オカルト評論家・山口敏太郎氏が都市伝説の妖怪、学校の怪談、心霊スポットに現れる妖怪化した幽霊など、現代人が目撃した怪異を記し、妖怪絵師・増田よしはる氏の挿絵とともに現代の“百鬼夜行絵巻”を作り上げている。第250回は「たまご婆」だ。
夜中に寝ていると天井の板が外れ、突然、老婆が顔を出す。そして、老婆は、手に持った生卵をそこにいる人間に投げつける。寝ていた人間は、突如、生卵まみれにされ驚くが、妖怪「たまご婆」はすでに姿を消しているという。

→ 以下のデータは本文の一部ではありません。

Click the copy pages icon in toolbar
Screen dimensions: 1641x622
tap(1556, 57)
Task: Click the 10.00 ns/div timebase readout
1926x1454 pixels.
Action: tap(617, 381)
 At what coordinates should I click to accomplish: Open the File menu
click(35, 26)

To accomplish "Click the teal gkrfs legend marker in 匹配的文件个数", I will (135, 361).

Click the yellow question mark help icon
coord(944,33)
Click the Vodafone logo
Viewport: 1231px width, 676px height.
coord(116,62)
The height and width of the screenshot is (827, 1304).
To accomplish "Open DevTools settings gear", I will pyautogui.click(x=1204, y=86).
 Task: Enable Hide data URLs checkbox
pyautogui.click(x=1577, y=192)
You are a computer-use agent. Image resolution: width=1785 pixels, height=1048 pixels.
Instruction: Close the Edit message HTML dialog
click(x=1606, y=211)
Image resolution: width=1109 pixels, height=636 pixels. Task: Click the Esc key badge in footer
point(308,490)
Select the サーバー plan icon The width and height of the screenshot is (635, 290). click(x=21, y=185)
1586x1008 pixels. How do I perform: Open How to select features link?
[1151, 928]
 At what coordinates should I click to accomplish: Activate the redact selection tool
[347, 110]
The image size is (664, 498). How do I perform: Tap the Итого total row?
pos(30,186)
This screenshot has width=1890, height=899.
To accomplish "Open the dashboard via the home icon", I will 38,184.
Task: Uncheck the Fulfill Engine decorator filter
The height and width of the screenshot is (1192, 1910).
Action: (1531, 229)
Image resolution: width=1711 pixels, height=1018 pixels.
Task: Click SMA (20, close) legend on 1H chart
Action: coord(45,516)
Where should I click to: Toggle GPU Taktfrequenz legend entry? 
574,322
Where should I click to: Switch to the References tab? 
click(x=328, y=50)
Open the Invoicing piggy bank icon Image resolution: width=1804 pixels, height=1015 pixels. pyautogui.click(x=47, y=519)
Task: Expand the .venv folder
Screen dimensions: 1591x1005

この妖怪を初めて文章にした時は、ちょうどサッカー日本代表の監督をジーコが務めており、負けが込んでいたので、ファンが怒って、“ジーコ生卵投げつけ事件”が発生した。その衝撃が子供たちの心に影響を与えて、この妖怪が成立したのではないかと推論した。今になって考えると、ちょっと違うのかもしれない。
卵関係の妖怪と言えば、伝承妖怪で「卵売り婆」を連想してしまう。これは、大蛇に変身した卵売り婆と戦う話であるが、妖怪自体が卵を凶器に使うわけでもなく、ただ単にその老婆の職業が卵売りだっただけである。
他には「卵の幽霊」という戦争中の怪談が千葉県佐倉市に伝承されている。これは、仕事ができない兵隊が唯一、食事に出る卵を楽しみにしていた。結局、厳しい訓練によりいじめ殺された兵隊の幽霊が「卵ー」と叫びながら隊の中を馬に乗って、駆け抜けるという幽霊談である。
考えてみれば、卵というのは生命のスタートである。死を連想する幽霊や妖怪と真逆の存在だ。そういう意味で、妖怪のモチーフになりづらい存在なのかもしれない。